Higgins, Jack, Prayer for the Dying, London, Collins, 1973 (5 citations)

Higgins, Jack, The Savage Day, London, HarperCollins 1972 (5 citations)

Lingard, Joan, The Twelfth Day of July, London, Hamish Hamilton, 1970 (5 citations) Patterson, Glenn, Burning Your Own, London, Minerva, 1993 (5 citations)

Patterson, Glenn, Fat Lad London, Chatto and Windus, 1989 (5 citations)

Powers, M.S., The Killing of Yesterday’s Children, London, Chatto and Windus, 1985 (5 citations)

In this list of seventeen novels, eight were published in the 1970s, seven were published in the 1980s and two were published in 1990s. Nine of the novels can be described as belonging to the thriller genre, Silver’s City, Harry’s Game, The Whore Mother, Proxopera, Resurrection Man, In Connection with Kilshaw, The Savage Day, Prayer for the Dying and The Killing of Yesterday’s Children. Two novels are love stories, Cal and The Railway Station Man. Four novels are best described as

bildungsromans, Shadow on our Skin, Ripley Bogle, Fat Lad and Burning your Own.

Lingard’s The Twelfth Day of July is a children’s book, and Mary Beckett’s Give them Stones is the only domestic drama in the list. There are fourteen novelists cited in this list of seventeen novels, and most of them are Northern Irish. Of the four who are not Irish, Gerald Seymour is English, Peter Driscoll is South African, Joan Lingard is Scottish but lives in Northern Ireland, and Jack Higgins comes from an Irish family. Three of the novelists are women. Two novels by Jennifer Johnston, Jack Higgins and Glenn Patterson are included on the list.

The canon identification exercise can be modified to focus on novelists rather than specific titles, because it is acknowledged that in popular fiction, it is sometimes

the overall work of the novelist rather than specific titles that are important. The criterion for selection for this part of the exercise relates to the number of times a novelist is cited in the secondary literature. It does not matter whether the critics review the novelists favourably or unfavourably. The criterion for selection is to be included at all in the critical literature. The list in ranked order is as follows:

Jennifer Johnston (21 citations) Joan Lingard (18 citations) Shaun Herron (13 citations) Jack Higgins (13 citations)

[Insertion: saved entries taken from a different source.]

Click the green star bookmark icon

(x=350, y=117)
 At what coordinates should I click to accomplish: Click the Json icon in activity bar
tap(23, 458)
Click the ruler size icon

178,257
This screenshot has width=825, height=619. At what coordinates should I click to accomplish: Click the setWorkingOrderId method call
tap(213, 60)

Bernard MacLaverty (12 citations) Maurice Leitch (11 citations) Glenn Patterson (11 citations) Gerald Seymour (11 citations) Robert McLiam Wilson (9 citations) Benedict Kiely (8 citations)

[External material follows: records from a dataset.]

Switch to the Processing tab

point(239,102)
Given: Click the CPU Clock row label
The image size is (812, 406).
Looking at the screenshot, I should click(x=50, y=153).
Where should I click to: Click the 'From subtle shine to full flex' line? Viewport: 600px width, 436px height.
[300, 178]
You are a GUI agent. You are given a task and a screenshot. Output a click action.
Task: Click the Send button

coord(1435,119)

Deirdre Madden (8 citations) M.S. Powers (8 citations) Colin Bateman (7 citations) Eugene McCabe (7 citations) Eoin McNamee (7 citations)

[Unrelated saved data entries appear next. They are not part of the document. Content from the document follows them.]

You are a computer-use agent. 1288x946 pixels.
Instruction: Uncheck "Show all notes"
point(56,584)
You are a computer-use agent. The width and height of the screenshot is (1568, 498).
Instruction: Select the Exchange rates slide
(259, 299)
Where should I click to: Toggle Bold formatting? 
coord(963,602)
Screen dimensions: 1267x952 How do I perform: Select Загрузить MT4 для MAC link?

There are only two novelists whose novels appear on the first list but do not appear on the second list, Peter Driscoll and Mary Beckett. Driscoll’s In Connection with

Kilshaw is cited five times, two of these citations are from articles written by Bill Rolston. None of the critics praise the novel. Mary Beckett’s Give Them Stones is cited five times. Critics tend to praise the novel. The two ranked lists provide an overview of the emerging Troubles canon. Later in the study, a number of models will be used to analyse the primary texts, and at that point it will be interesting to return to the emerging Troubles canon list and consider those novels and novelists in relation to the analysis of Troubles fiction that emerges from the application of the models.